The idea of corporate social responsibility (CSR) has become extremely popular among scholars, business administrators, and executives.
CSR has been studied over the years with a special emphasis on the benefits it does generate in the company’s financial performance. Many authors who have addressed the relationship between CSR and financial performance have come to different conclusions.
Firstly, the term of CSR refers to certain obligations of firms to pursue or make decisions that are desirable to the interests and values of society. It includes different responsibilities towards the community, environment, customers, and suppliers as well as social contribution and corporate environmental ethics.
Researchers have examined how firms involved in CSR activities engage the broader group of stakeholders. They found that customers are willing to pay a premium price if the firm is involved in positive social performance.
Similarly, investors are more inclined to invest in firms that pursue CSR. Findings also show that employees demonstrate a stronger commitment to a firm that has a good public image.
Corporate reputation plays a big role as CSR activities must target and be visible to a broader audience (society, employees, customers, environmentalists etc). Customers are more attracted to organizations with values and norms they deem essential.
In this article, our main focus is related to the growing concern of companies with the environmental and social issues, since there is a greater understanding that being socially responsible increases their reputation and image, thus generating short-, medium-, and long-term benefits. In addition, most studies on the relation between CSR and finance performance focus on a single industry or country.
The effect of corporate social responsibility (CSR) on financial performance is becoming increasingly important to a broad range of corporate stakeholders, such as investors and strategic managers. A number of different methodological approaches have been developed in order to assess the CSR performance, such as content analysis of annual CSR disclosure, single- and multiple-issue CSR indicators and reputation indices.

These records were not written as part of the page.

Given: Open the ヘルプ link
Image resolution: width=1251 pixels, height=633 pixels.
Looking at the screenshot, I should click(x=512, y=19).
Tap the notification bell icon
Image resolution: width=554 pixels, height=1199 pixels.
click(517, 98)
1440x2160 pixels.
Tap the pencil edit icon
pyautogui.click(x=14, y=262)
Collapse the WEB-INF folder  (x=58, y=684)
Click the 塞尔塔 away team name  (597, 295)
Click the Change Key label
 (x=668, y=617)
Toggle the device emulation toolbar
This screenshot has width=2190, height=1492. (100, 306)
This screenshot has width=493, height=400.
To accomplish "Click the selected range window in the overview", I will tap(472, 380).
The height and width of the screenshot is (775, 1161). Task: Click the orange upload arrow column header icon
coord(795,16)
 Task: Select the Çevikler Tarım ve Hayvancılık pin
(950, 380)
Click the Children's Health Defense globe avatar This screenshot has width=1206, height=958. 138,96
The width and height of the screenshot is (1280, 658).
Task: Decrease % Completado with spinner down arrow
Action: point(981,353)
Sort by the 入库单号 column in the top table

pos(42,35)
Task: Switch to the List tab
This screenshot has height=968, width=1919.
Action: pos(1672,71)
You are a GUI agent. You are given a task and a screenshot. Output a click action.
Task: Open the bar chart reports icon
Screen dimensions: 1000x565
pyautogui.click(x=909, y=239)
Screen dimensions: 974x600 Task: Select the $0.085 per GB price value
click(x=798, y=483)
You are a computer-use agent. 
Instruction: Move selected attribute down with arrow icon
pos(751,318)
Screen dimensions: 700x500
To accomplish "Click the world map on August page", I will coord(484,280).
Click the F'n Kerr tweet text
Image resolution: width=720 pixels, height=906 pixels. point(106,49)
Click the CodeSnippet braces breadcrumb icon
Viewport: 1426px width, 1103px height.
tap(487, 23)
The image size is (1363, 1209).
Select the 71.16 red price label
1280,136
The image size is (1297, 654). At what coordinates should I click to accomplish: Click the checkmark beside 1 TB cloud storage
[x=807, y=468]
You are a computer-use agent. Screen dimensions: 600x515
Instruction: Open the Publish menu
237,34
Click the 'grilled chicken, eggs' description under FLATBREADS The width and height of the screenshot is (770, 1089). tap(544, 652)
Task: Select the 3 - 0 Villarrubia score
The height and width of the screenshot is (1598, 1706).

Therefore, the main objective of this chapter is to analyze whether companies that pursue CSR-based policies have a higher level of financial performance compared to those that do not in an international sample.
Results suggest that companies pursuing CSR-based policies have, on average, higher financial performance than those that do not. In the same way, during the period of financial crisis, companies pursuing CSR-based policies are found to have outperformed other companies.
Each company goes through a rigorous review at least annually and they are:
ENVIRONMENT
The environmental factor is concerned with a company’s effort to change the threat of
climate change, depletion of resources, hazardous waste, nuclear energy, pollution prevention,
and recycling. To be sustainable companies have to make the initiative to minimize the
environmental footprint of their operations.
An example of a company with an environmental sustainability focus is eBay. EBay makes it possible for people to exchange and reuse products. It could be seen as a form of recycling. It helps reduce the number of products that end up in the trash. Also, the company focuses on green supply chain management. It partners up with the United States Postal Service (USPS) to create a co-branded line of environmentally friendly Priority Mail packaging. The company is continually keeping a focus on environmental sustainability.
SOCIAL
A company’s attractiveness as an investment is also dependent on the social factor of
labor/hiring practices, reputational issues, diversity, human rights, consumer protection, animal
welfare, etc. A company has to make a conscious effort to better the community. Companies can
accomplish that by making a contribution or donating a percentage of revenues to community
projects. These types of initiatives can help bring the community together. Companies could also
partner up with non-profit organizations to help battle an issue. An example of social initiative
is TOMS’ one for one. The goal of this initiative is to improve lives. With every product
purchase, the company helps a person in need. The company helps provide shoes, sight, water,
safe birth, and bullying prevention services to people in need. The company partners with
nonprofit humanitarian organizations to provide services.
Companies who value human right have initiatives that is made to keep communication
between employees, customers, and mangers transparent. Those companies go out of their way
to make sure that right such as privacy and fairness is not infringed upon. It is important for a
company to have good relations with its employees. Ways to help facilitate that include having
good union relations, strong health programs, and strong benefit programs. Diversity initiatives
include ways to broaden the gender and race populations of the company.
GOVERNANCE
Corporate governance covers the area of exploration into the rights and duties of the
management of a company which includes its board, shareholders, and other stakeholders. The
management of a company is required to be transparent and trustworthy with its practices.
Governance is an important part of CSR because it relates to providing comprehensive and
excellent CSR reports. For stakeholders to know about a company’s CSR initiatives it
needs to be reported. If it is not reported for the public to see then it might not affect
financial performance. Because of this, appropriate governance in CSR reporting is an essential
part of an effective CSR program.
Finally, it can be concluded that the relationship between CSR and firm performance is more complicated than the results of many previous studies indicate.